REQUIREMENT —
Every line below that holds the string "word" must be copied.

EXTRACTED DATA —
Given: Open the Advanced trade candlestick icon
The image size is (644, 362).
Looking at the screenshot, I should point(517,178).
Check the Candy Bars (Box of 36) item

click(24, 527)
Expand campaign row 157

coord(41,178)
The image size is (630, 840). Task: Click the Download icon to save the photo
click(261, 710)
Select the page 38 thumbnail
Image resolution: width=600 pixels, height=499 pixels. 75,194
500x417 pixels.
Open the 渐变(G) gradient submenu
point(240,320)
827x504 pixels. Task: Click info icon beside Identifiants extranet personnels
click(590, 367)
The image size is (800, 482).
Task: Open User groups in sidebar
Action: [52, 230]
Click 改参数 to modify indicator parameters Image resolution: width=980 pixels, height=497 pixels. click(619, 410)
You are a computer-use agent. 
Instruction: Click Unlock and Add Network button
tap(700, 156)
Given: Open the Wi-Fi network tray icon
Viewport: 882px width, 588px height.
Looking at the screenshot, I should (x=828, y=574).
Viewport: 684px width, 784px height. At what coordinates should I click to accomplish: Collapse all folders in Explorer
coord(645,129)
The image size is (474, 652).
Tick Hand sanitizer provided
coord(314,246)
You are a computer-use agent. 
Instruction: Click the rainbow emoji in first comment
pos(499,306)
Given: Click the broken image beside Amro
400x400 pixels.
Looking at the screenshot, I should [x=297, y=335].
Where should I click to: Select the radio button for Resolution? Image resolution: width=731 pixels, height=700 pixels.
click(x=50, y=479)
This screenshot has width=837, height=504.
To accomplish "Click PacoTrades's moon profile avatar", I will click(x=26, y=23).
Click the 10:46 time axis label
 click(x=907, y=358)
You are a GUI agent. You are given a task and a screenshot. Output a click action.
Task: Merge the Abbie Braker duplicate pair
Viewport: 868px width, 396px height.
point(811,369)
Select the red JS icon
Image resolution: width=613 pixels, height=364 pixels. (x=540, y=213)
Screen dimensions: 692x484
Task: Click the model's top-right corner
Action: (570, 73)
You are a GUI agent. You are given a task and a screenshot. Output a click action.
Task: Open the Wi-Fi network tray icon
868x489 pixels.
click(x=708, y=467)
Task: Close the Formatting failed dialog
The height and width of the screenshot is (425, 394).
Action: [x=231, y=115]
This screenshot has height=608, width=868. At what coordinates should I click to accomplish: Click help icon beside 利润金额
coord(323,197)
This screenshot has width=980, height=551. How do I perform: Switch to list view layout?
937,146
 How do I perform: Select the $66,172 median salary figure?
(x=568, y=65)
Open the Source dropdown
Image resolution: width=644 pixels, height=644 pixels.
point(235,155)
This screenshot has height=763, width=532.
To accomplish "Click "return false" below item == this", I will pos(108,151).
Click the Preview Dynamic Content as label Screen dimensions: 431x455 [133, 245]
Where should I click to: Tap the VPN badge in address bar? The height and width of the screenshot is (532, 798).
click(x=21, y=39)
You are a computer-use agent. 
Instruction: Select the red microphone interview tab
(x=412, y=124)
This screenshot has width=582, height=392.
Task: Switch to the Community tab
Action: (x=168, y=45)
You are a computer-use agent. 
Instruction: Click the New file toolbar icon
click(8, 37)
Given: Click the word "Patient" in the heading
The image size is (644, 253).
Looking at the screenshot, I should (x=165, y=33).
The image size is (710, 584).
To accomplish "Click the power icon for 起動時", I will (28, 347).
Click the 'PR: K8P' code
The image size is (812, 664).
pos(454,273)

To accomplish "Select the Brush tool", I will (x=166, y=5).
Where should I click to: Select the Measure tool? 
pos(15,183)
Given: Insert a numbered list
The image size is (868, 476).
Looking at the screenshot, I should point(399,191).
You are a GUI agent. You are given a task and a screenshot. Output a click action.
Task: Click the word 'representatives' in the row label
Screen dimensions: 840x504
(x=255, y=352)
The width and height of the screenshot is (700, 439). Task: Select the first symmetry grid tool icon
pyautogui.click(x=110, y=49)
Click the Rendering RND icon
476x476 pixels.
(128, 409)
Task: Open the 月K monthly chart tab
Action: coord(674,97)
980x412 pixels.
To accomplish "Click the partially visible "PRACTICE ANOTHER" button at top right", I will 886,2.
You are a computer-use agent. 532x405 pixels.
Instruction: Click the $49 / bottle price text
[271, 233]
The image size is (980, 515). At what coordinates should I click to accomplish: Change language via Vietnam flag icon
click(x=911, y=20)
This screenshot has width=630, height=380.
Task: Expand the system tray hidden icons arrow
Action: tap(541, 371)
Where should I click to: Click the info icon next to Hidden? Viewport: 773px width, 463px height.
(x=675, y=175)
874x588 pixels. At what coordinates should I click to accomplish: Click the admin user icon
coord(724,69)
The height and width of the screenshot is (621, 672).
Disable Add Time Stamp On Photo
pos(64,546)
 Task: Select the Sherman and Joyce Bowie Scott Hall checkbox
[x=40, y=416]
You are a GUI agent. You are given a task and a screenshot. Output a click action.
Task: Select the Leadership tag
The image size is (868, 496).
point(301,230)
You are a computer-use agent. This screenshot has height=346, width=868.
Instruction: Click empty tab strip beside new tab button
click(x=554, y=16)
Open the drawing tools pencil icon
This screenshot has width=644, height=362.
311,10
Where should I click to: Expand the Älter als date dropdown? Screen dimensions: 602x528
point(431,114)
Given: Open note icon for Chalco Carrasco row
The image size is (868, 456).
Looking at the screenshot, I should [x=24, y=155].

RESPONSE TO THE EXERCISE —
Given: Click the word "Patient" in the heading
Task: Click the word 'representatives' in the row label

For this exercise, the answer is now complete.